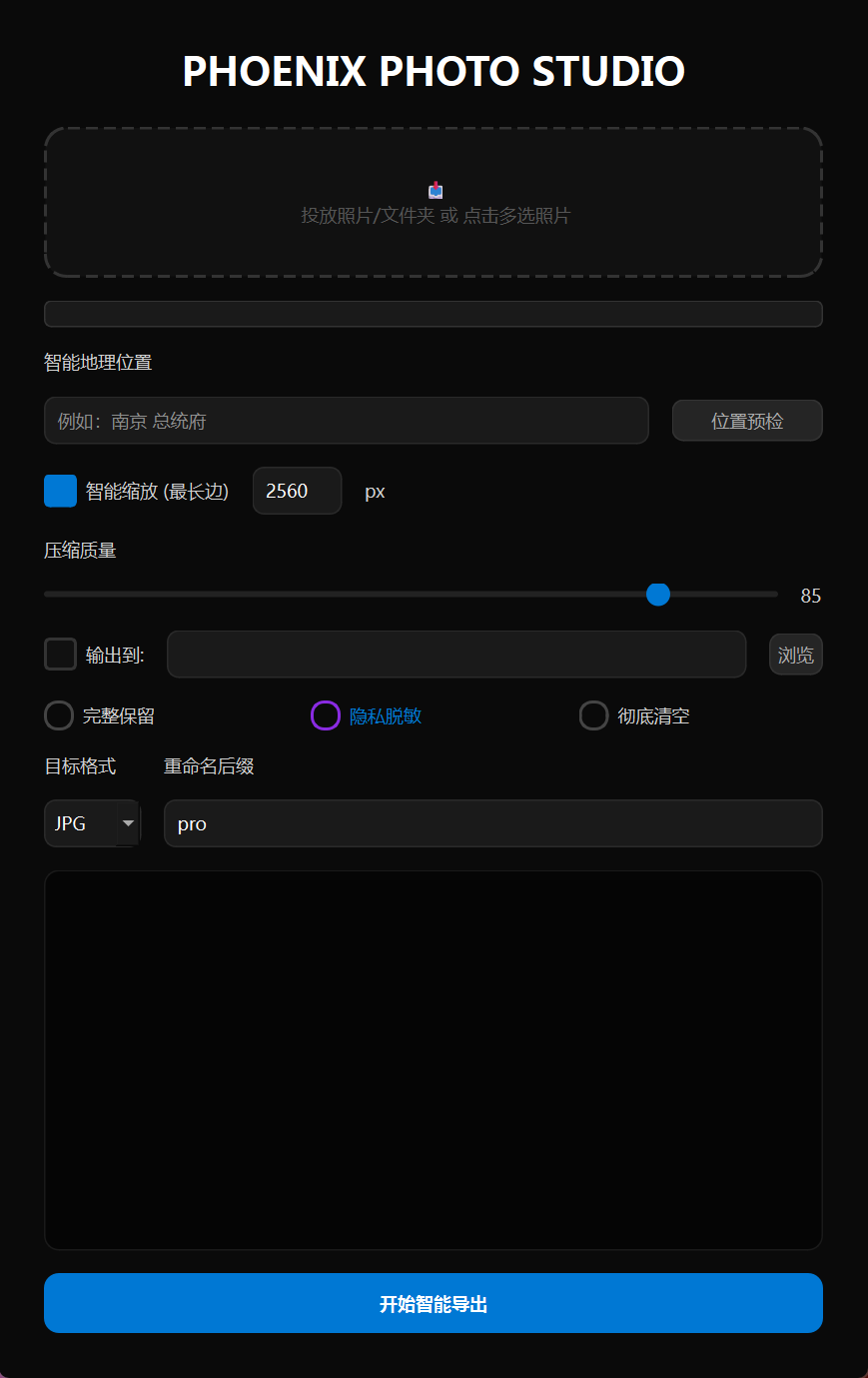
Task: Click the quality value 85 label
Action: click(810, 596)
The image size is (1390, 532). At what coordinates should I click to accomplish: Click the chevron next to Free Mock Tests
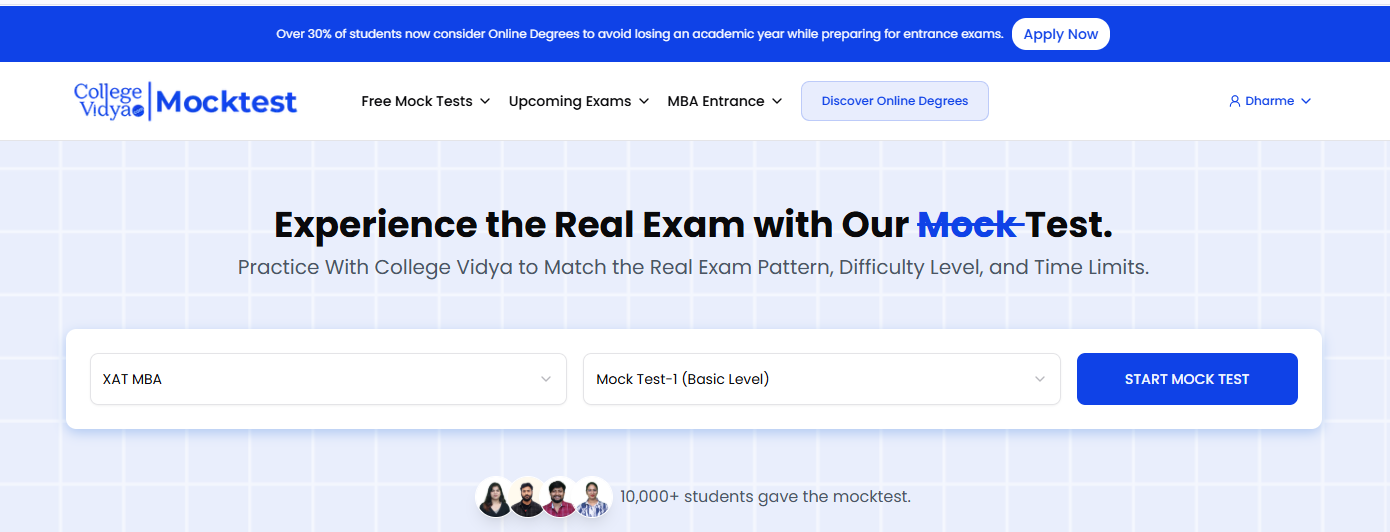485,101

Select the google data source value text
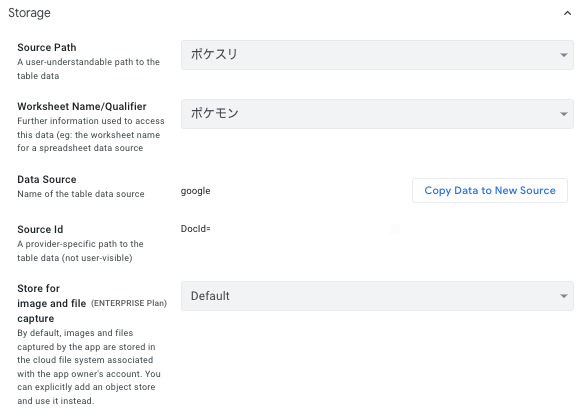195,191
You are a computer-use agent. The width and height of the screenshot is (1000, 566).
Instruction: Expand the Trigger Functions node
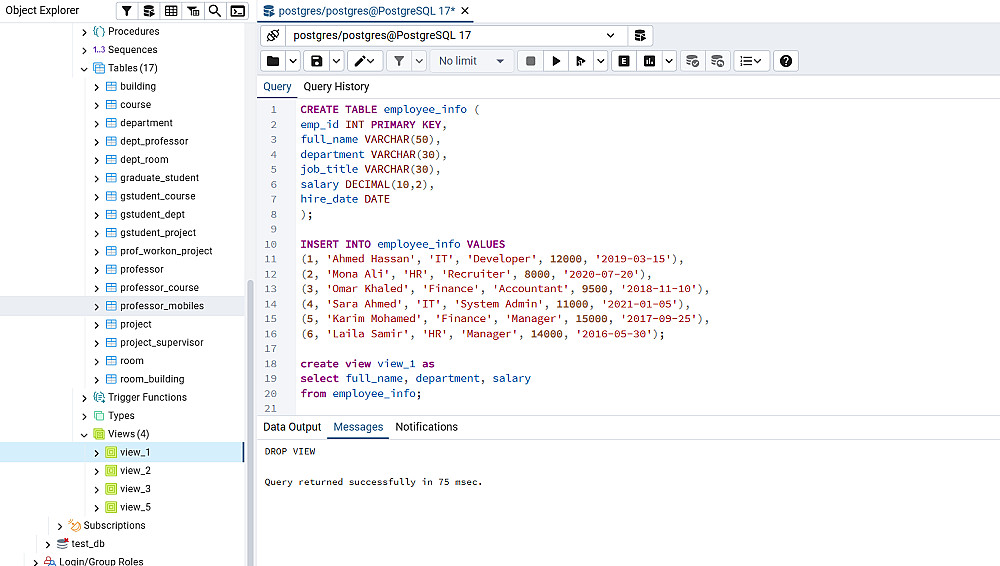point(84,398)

--------------------

◆ **TO DO**
Copy the listing above verbatim, line for line, omitting the pictures.

◆ **REPLY TO THE TASK**
Task: Click the quality value 85 label
Action: click(810, 596)
The image size is (1390, 532). At what coordinates should I click to accomplish: Click the chevron next to Free Mock Tests
485,101

Select the google data source value text
195,191
You are a computer-use agent. The width and height of the screenshot is (1000, 566).
Instruction: Expand the Trigger Functions node
point(84,398)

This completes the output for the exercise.